Es obvio que la legitimidad democrática para aprobar leyes la tiene el Congreso en exclusiva...
Las vicisitudes políticas de la aprobación de la última reforma laboral dan para un mal guion cinematográfico. Digo “malo” porque la evolución de la intriga, in crescendo desde la firma del acuerdo entre patronal, gobierno y sindicatos, hasta el plot twist final, giro argumental, de haberlo visto en una película, hubiéramos dicho que los guionistas se habían pasado, que era poco creíble.
La postura de patronal y sindicatos ha sido coherente. Es obvio que la legitimidad democrática para aprobar leyes la tiene el Congreso en exclusiva y que éste podía hacer, deshacer y cambiar lo que quisiera, pero también es cierto que si querían decir que se aprobaba un texto consensuado en la negociación tripartita, no se podían hacer cambios porque, en ese caso, la norma sería ley, pero no será fruto del consenso.
Los acuerdos laborales son fruto de un gran esfuerzo y de un delicado equilibrio entre lo que cede una parte y lo que cede la otra. Por experiencia sabemos que “ganarlo todo” en una negociación concreta no es bueno a la larga para ninguna de las partes, pero encontrar el punto de balance, que además cambia constantemente según las circunstancias externas y a mucha más velocidad de la que nos gustaría, no es nada fácil. Además, en regulaciones generales, siempre pagan justos por pecadores.

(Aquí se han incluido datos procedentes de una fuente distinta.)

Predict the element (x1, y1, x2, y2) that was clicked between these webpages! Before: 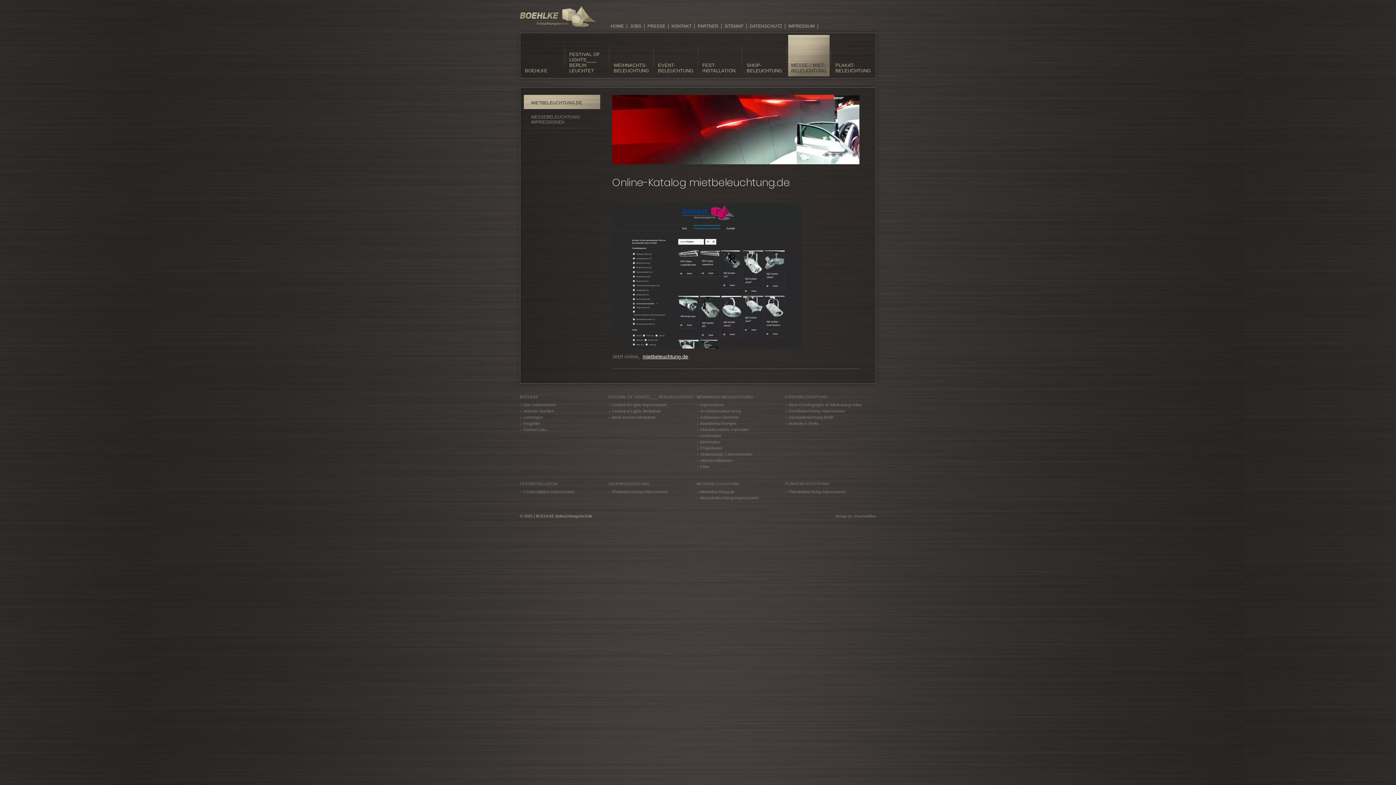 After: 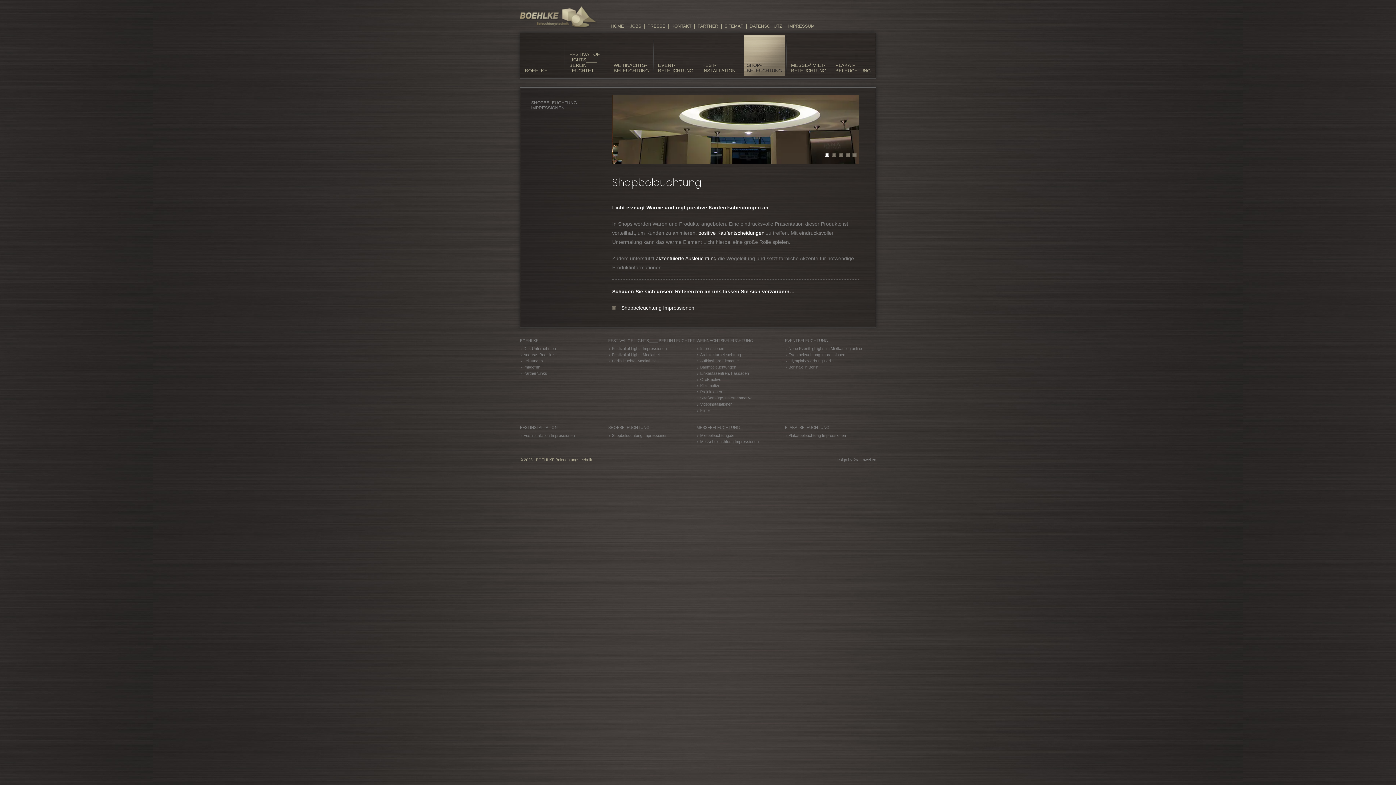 Action: bbox: (744, 26, 824, 76) label: SHOP- BELEUCHTUNG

Entre otras cosas, la reforma laboral ha limitado algunos aspectos de contratación temporal que en la industria considerábamos interesantes. Los contratos en prácticas, destinados a técnicos superiores, que cobrando un sueldo algo menor al del convenio ganarían en experiencia y conocimientos durante dos años, parecían un acuerdo equilibrado y mutuamente beneficioso, para industrias que pretendían formar cantera y jóvenes con ganas de incorporarse a esta.